Erythropoietin promotes endothelial progenitor cell proliferative and adhesive properties in a PI 3-kinase-dependent manner

Patients with congestive heart failure (CHF) suffer considerable morbidity and mortality despite advances in therapy. Treatment with erythropoietin (Epo) has shown promise in CHF patients, yet its mechanisms of action remain elusive. Endothelial progenitor cells (EPC) contribute to postnatal angiogenesis and vasculogenesis, and Epo was shown to promote EPC mobilization. We explored the effect of chronic treatment with Epo on the numbers and functional properties of EPC in CHF patients.
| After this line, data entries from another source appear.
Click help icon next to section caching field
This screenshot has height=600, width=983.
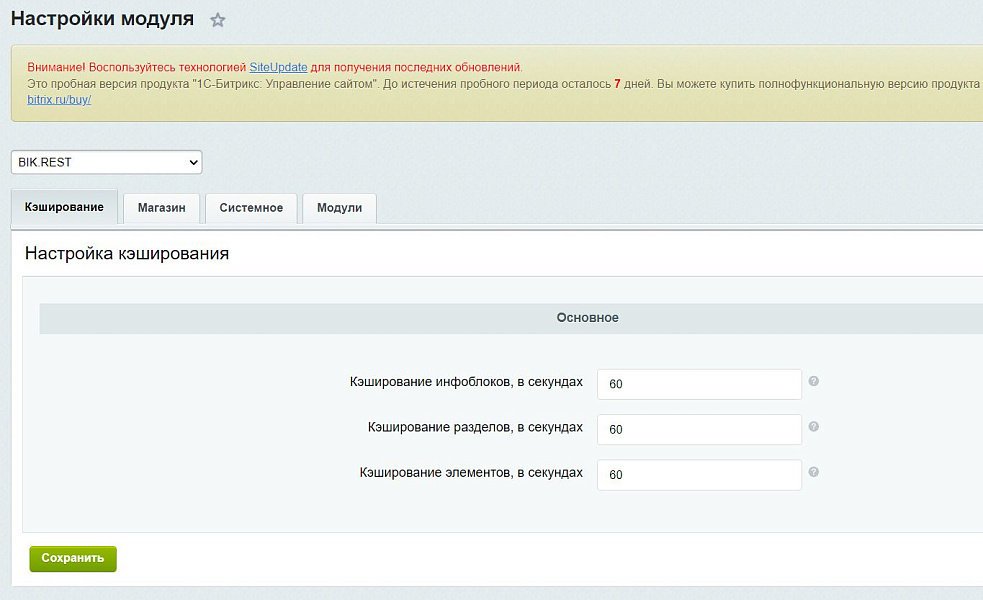coord(814,426)

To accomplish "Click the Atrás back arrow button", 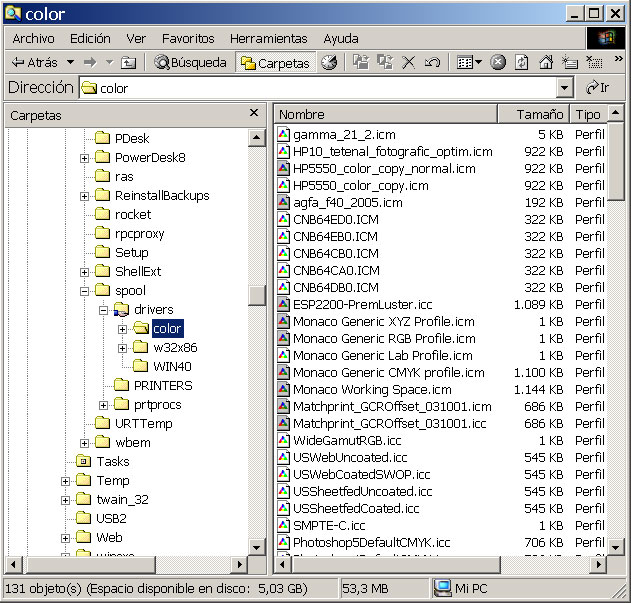I will (35, 62).
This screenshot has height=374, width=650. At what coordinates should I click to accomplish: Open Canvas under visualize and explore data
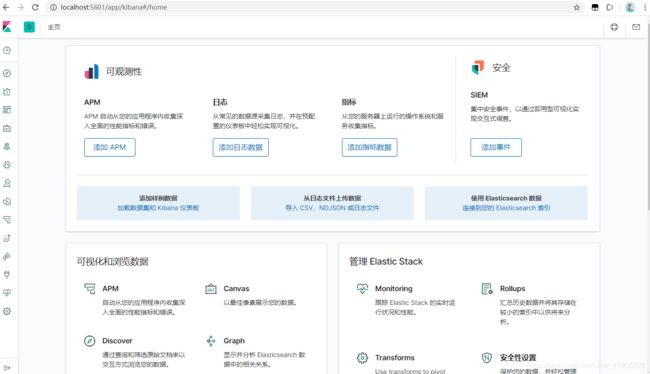point(236,289)
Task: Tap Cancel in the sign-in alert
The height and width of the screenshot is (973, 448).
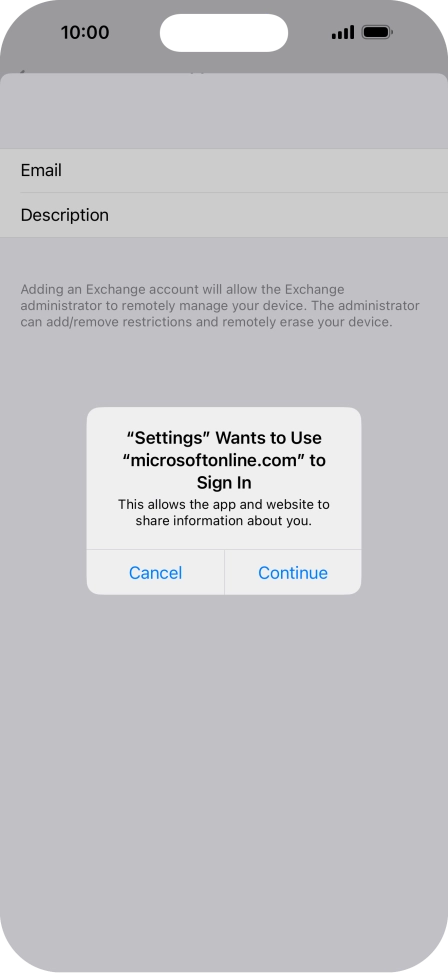Action: tap(155, 572)
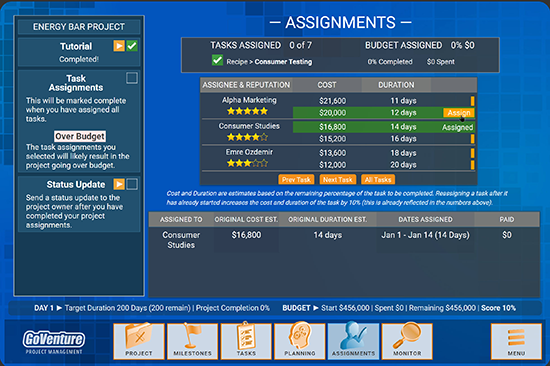
Task: Open the Tasks clipboard icon
Action: (x=246, y=341)
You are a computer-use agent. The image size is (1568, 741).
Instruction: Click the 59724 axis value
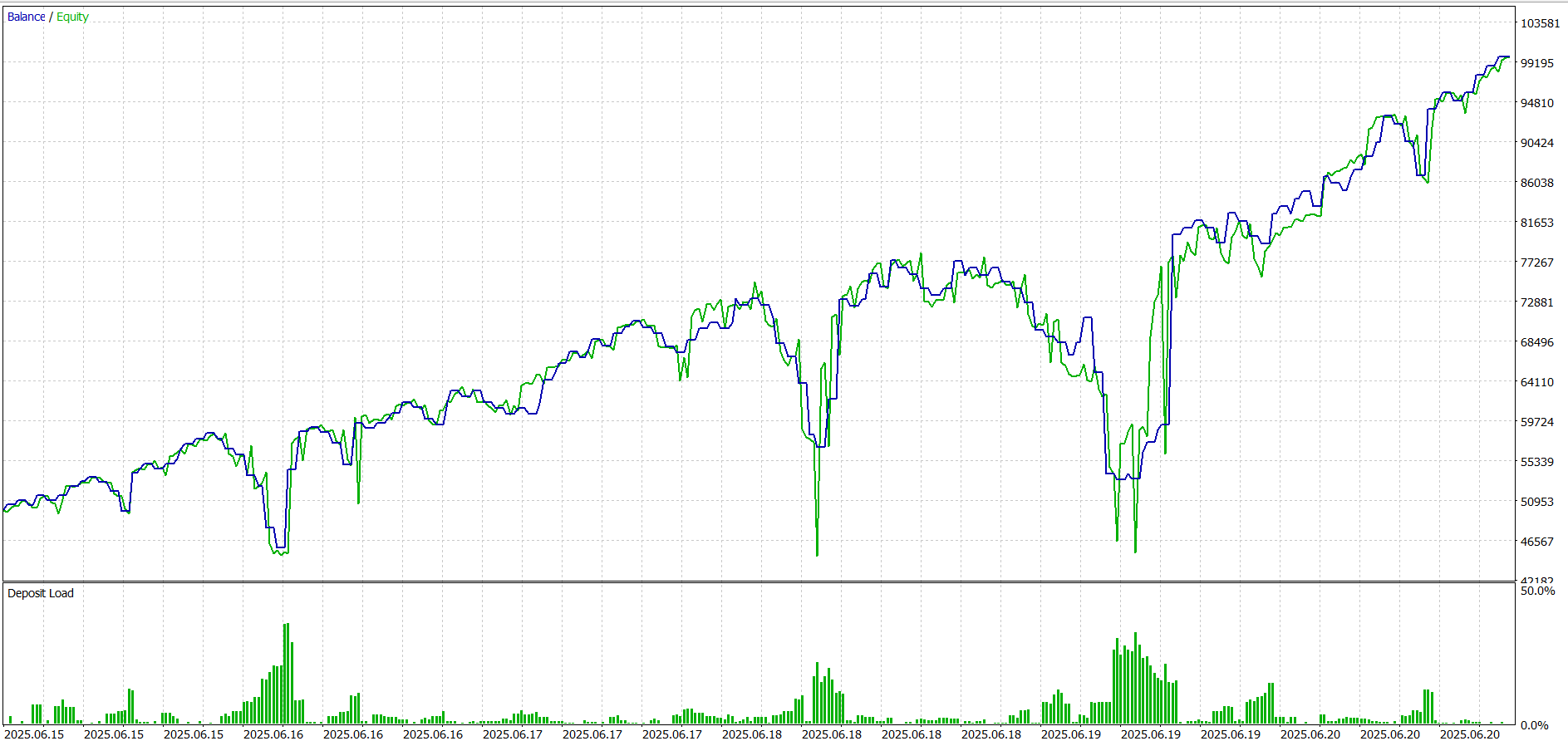tap(1536, 422)
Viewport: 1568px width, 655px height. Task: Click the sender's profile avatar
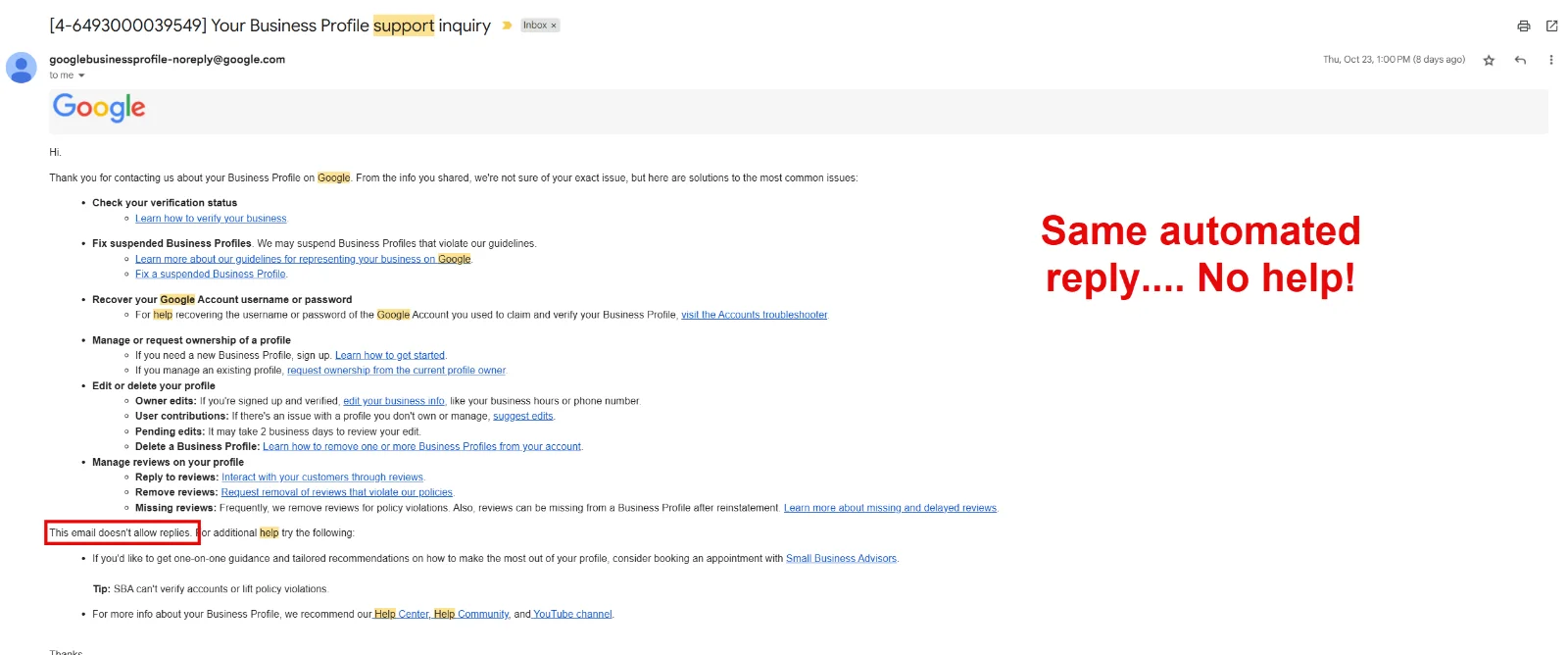[22, 68]
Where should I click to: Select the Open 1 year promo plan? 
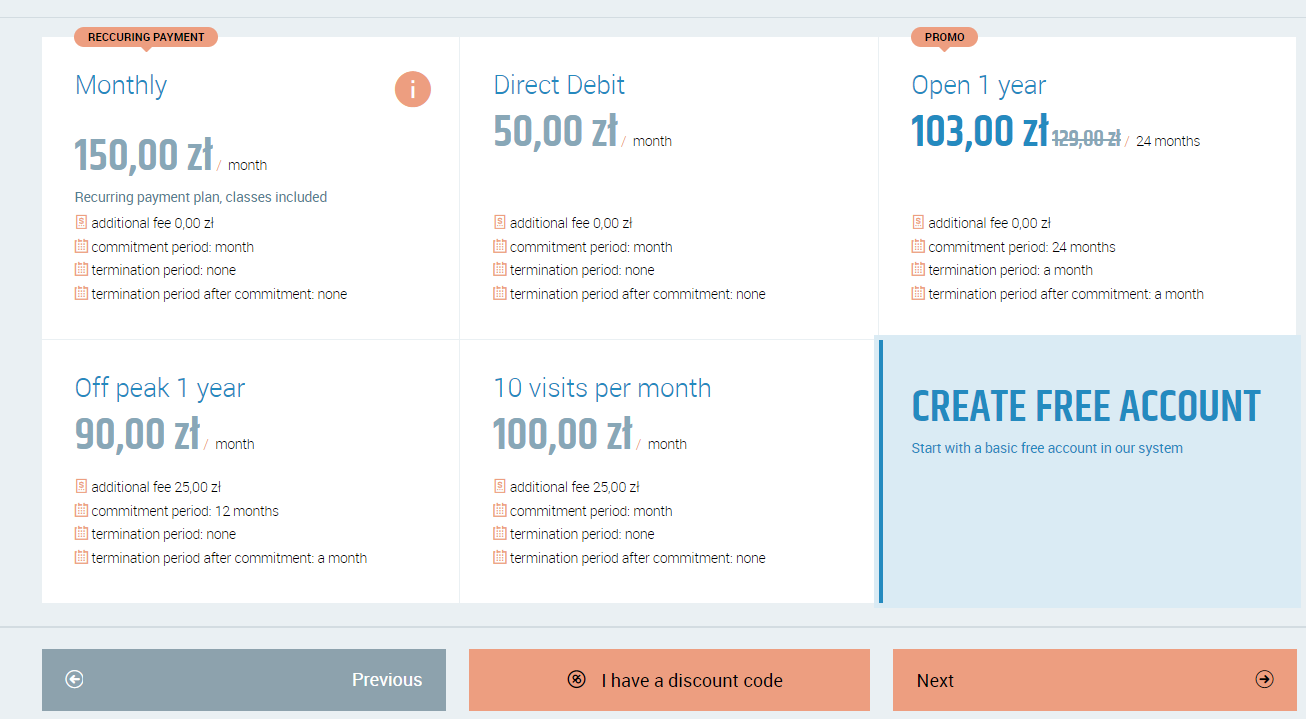click(x=978, y=85)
Twenty-eight patients with CHF treated with Epo for a mean period of 28 months were compared to a matched group (n = 28) with regard to the number of circulating hematopoietic and endothelial stem cells (either CD34+, CD34+/CD45+, CD34+/CD133+, CD34+/VEGF-R2+ or CD34+/CD133+/VEGF-R2+) as well as their proliferative and adhesive capacity. In vitro, Epo was added to cultured EPC from healthy subjects to test proliferation and adhesion. No differences were observed in circulating numbers of hematopoietic and endothelial stem cells between CHF patients chronically treated with Epo or untreated. EPC from Epo-treated patients exhibited enhanced proliferation as well as a trend towards adhesion to cultured endothelial cells prior to and following stimulation with TNF-alpha. Addition of Epo to EPC from healthy subjects dose-dependently increased their proliferation and adhesion to fibronectin, cultured endothelial cells, and cardiomyocytes. These effects were significantly reduced in the presence of phosphatidylinositol (PI) 3-kinase inhibitors. Chronic Epo treatment is associated with an increase in the adhesive and proliferative properties of circulating EPC in patients with CHF.